When it comes to luxuries we now take for granted in cars made in 2017, like universal locking, keyless ignition, infotainment, and ventilated seats, even well-equipped classics can have interiors that feel positively Congolese by modern standards. Some of you out there will be surprised not to see a power window button, but instead, a crank on the side of the door. Others will search for an AUX jack, and while some cars in the 80s and 90s had such options from the factory (rarely), it was nowhere near as commonplace as it is today. Hell, I'm grateful my car could take CDs, because of the aftermarket head unit... for a time, anyway, because that broke.

Speaking of things breaking, the most important thing you need to know is that every last piece of a car is capable of wearing out and needing replacement. Everything, from your seat, to your engine block, to bolts and bushings whose existence you had no concept of prior to their failure, can wear out and need replacement. Parts with lifetimes so long that they don't have service intervals will develop wear, play, rust, leakage, rot, or breakage, and you won't even see it coming. As a result, owning an old car, no matter how well-kept it is, will put you in a near-constant state of buying new parts to replace the ones that have just expired.

In the time since I bought my MR2, I have had to change spark plugs twice, diagnose multiple oil leaks, replace the thermostat, upgrade the shift cable bushings, replace the clutch pedal clevis, do the front brakes, replace the front bumper (my fault,) change the transmission oil, discern the source of coolant leaks, tighten the handbrake cables, change my oil, clean that knockoff K&N filter, and pay someone else to replace the valve cover gasket and modify the exhaust to pass emissions.

And you know what? That's not all that needs doing. In the near future, I'll need to either have my fuel injectors cleaned or replaced, rear calipers rebuilt, left rear strut housing and exhaust manifold gasket replaced, a rusted out seat mount cut out and replaced, alignment corrected, throttle cable replaced, and a new coolant leak I've just found plugged.

Oh, and it's failed emissions three times in the last month.

Classic car ownership isn't the highlight reel presented to you by your favorite YouTube vloggers. It's a dedication that not every car enthusiast, young or old, can afford to make, due to constraints like time, money, or even patience. It's not for everyone. I know I've just spent multiple paragraphs complaining about my car, but by god I wouldn't trade it for the world, because at the end of the day, my car still ticks the boxes I need from my ideal car, in a way no crossover ever could. You just can't buy a lightweight, mid-engined, turbocharged, assist-free, manual transmission car any more; it's a dead concept to automakers.

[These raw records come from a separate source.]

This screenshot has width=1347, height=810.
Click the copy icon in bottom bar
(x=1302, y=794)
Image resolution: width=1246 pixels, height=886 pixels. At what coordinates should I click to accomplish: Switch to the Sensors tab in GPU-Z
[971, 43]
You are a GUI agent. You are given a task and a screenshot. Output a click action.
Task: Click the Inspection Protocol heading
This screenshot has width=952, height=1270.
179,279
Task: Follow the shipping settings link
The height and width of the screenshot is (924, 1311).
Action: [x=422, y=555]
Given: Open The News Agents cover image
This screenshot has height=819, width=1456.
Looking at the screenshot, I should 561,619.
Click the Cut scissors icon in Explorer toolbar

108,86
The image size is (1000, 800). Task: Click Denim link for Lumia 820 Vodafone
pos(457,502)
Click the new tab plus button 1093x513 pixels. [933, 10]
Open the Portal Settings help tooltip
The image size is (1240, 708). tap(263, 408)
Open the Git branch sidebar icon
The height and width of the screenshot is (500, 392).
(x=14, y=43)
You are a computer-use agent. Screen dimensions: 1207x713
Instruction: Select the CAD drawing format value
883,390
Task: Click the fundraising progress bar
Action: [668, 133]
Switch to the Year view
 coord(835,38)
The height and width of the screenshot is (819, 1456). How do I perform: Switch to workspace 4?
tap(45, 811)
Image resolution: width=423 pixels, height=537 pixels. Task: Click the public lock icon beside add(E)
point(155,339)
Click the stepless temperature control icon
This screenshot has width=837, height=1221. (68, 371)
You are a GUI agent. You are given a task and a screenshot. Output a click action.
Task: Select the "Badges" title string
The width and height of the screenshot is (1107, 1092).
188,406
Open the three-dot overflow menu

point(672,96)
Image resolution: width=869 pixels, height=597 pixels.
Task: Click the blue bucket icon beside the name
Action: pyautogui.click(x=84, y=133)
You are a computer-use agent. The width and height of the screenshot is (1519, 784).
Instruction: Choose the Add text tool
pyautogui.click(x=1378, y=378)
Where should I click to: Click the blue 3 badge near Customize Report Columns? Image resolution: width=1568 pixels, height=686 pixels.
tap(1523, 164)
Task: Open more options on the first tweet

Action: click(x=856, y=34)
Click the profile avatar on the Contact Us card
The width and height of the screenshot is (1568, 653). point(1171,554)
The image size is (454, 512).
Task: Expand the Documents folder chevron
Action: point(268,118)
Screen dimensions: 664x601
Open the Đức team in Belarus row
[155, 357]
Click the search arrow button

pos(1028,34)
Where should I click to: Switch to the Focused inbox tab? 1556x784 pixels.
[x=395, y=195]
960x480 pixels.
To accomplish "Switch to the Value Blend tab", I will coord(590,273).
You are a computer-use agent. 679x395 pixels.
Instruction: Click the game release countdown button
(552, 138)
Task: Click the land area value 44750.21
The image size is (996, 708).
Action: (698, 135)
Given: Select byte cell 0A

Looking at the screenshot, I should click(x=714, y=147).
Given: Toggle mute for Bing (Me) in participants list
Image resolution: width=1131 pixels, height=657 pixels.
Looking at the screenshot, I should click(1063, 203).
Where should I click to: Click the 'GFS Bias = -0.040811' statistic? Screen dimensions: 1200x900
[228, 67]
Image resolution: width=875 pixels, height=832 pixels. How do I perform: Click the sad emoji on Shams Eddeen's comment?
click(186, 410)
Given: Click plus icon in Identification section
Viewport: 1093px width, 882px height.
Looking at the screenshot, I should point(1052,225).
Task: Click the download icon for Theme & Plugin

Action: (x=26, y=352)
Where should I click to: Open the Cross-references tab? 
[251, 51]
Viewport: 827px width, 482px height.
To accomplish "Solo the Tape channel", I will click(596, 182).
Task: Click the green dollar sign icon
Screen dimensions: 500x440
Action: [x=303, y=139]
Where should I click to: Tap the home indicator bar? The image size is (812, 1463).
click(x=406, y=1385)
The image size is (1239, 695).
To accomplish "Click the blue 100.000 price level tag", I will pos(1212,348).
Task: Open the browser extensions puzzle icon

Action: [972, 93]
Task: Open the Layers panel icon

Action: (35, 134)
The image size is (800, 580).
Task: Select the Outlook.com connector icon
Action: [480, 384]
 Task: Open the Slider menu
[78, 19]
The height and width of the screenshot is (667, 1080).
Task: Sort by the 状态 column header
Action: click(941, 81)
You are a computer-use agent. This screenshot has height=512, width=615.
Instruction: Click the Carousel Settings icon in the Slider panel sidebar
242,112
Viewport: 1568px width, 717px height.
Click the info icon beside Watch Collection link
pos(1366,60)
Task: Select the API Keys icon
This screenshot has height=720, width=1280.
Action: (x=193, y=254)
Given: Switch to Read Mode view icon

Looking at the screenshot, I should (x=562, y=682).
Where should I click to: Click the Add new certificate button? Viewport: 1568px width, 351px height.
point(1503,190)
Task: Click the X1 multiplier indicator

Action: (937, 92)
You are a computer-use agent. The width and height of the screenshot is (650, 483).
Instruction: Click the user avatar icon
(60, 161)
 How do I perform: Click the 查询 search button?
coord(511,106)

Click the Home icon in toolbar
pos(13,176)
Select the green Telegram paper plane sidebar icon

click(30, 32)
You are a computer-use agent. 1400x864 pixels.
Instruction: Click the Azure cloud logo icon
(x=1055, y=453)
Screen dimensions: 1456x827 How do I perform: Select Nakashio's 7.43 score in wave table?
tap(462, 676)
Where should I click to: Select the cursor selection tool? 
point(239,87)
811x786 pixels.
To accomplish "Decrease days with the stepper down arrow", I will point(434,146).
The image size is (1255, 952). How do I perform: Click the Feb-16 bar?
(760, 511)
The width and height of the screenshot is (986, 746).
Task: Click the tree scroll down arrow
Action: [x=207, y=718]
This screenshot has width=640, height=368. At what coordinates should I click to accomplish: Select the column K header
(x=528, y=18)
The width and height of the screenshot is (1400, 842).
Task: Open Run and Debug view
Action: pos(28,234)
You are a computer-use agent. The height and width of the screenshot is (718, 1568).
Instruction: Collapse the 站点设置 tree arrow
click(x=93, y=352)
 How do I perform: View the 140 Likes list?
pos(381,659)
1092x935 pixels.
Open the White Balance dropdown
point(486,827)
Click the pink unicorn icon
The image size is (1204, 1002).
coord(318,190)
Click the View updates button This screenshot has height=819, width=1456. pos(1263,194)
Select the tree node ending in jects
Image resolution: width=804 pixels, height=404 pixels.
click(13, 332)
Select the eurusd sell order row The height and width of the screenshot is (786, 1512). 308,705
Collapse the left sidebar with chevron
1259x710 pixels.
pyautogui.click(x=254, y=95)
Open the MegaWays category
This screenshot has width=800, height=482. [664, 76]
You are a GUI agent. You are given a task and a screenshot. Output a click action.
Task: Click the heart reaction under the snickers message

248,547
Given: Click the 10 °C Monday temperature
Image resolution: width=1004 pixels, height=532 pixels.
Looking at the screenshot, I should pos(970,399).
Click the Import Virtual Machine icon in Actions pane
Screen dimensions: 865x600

And if you too find yourself an old car that does exactly what you want, be it a Fairline 500, an air-cooled 911, or a diesel Kei car, you will understand why I haven't waved the white flag with a craigslist ad. Sometimes, what your heart (or wallet) needs is something that can't be found in showrooms today, something halfway between a museum and a crusher. Classic cars rely on you to stay on the road, and with the future of driving looking more autonomous and internal combustion-free than ever before, a more hands-on experience, both on the road and in the garage, will draw certain types as long as we can fill our tanks with dino juice or an equivalent. I'm that type, and maybe you are too.